The five-star 496-room Hotel Equatorial Melaka will probably be sold for an estimated RM180 million, or roughly RM363,000 per room, sources told Business Times.
The sale is said to to be in line with Sime Darby's intention to sell non-core businesses.
Hotel Equatorial Melaka is owned by Syarikat Malacca Straits Inn Sdn Bhd, in which Sime Darby holds 55 per cent and the Malacca state government 30 per cent. The rest is held by Hotel Equatorial (M) Sdn Bhd, which is also the operator.
Sime Darby officials were unavailable for comment.
Sources close to the deal said that Zerin Properties has been appointed as the exclusive agent for the sale. Zerin Properties could not be reached for comment.
A source, who disclosed that several offers have been received for the property, said the agent was hopeful of completing the deal by the year-end.
If Sime Darby got its asking price, based on its interests, it could get as much as RM99 million from the sale.

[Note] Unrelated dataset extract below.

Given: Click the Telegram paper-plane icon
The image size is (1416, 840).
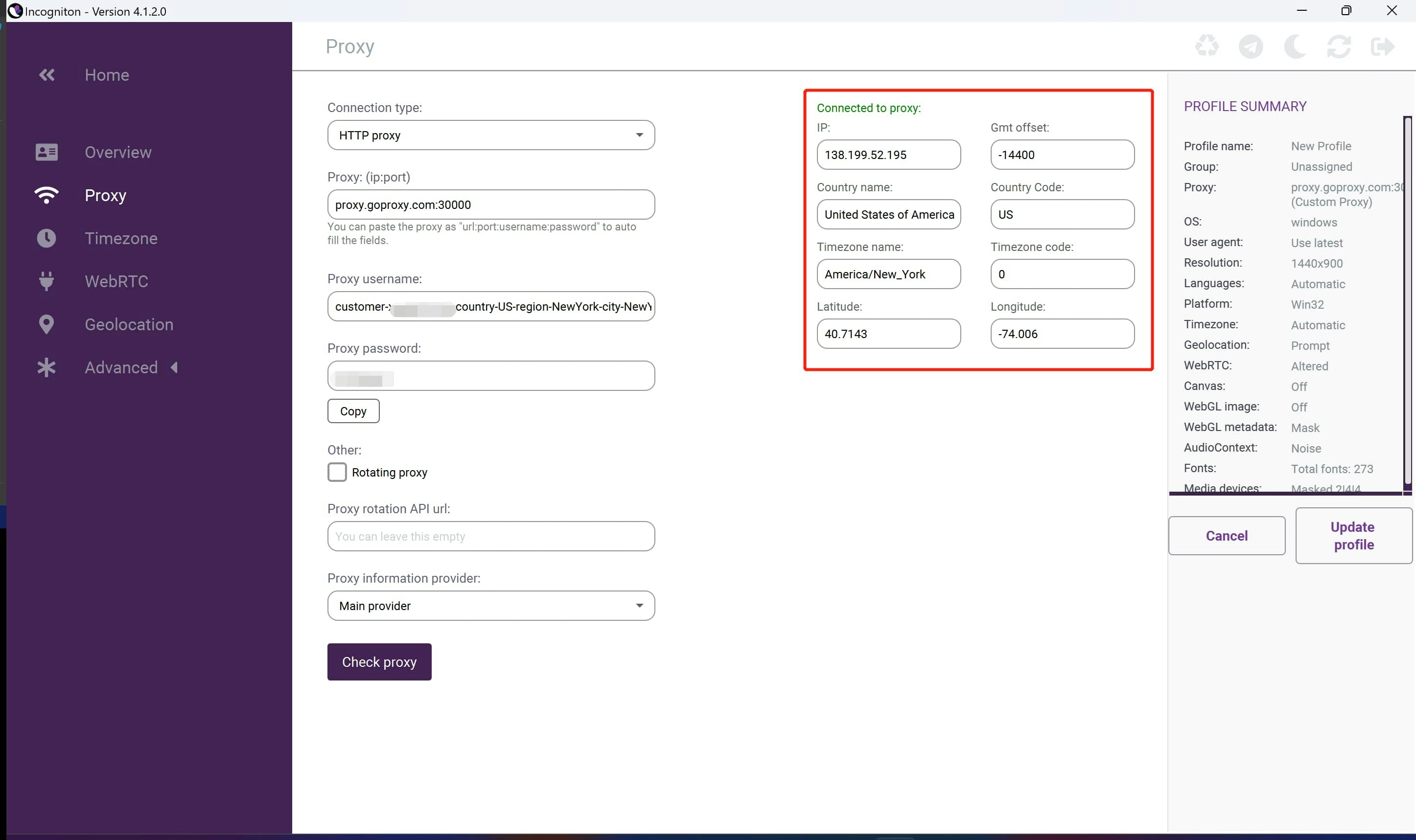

It is believed that the hotel, with average occupancy of more than 60 per cent and average room rate of RM180 per night, made some RM37 million revenue in its last financial year.
Its earnings before interest, tax, depreciation and amortisation last year stood at around RM11 million.
Malacca, the third most visited state after Kuala Lumpur/Selangor and Penang, was proclaimed a World Heritage Site by the United Nations Educational, Scientific and Cultural Organisation (Unesco).
Last year, it welcomed 7.2 million tourists. It projects 8.4 million arrivals this year. By 2010, it hopes to attract 13 million tourists.
Hotel Equatorial Melaka, located in Bandar Hilir, is a 22-storey building with three basement floors for parking. It has seven food and beverage outlets and a ballroom seating capacity of 1,300.
The hotel is within walking distance of the A Famosa fort and the Stadthuys.
According to a Sime Darby website, its hospitality involvement includes the PNB Darby Park Executive Suites in Kuala Lumpur, Harvard Suasana Hotel in Kedah and Darby Park Executive Suites in Singapore.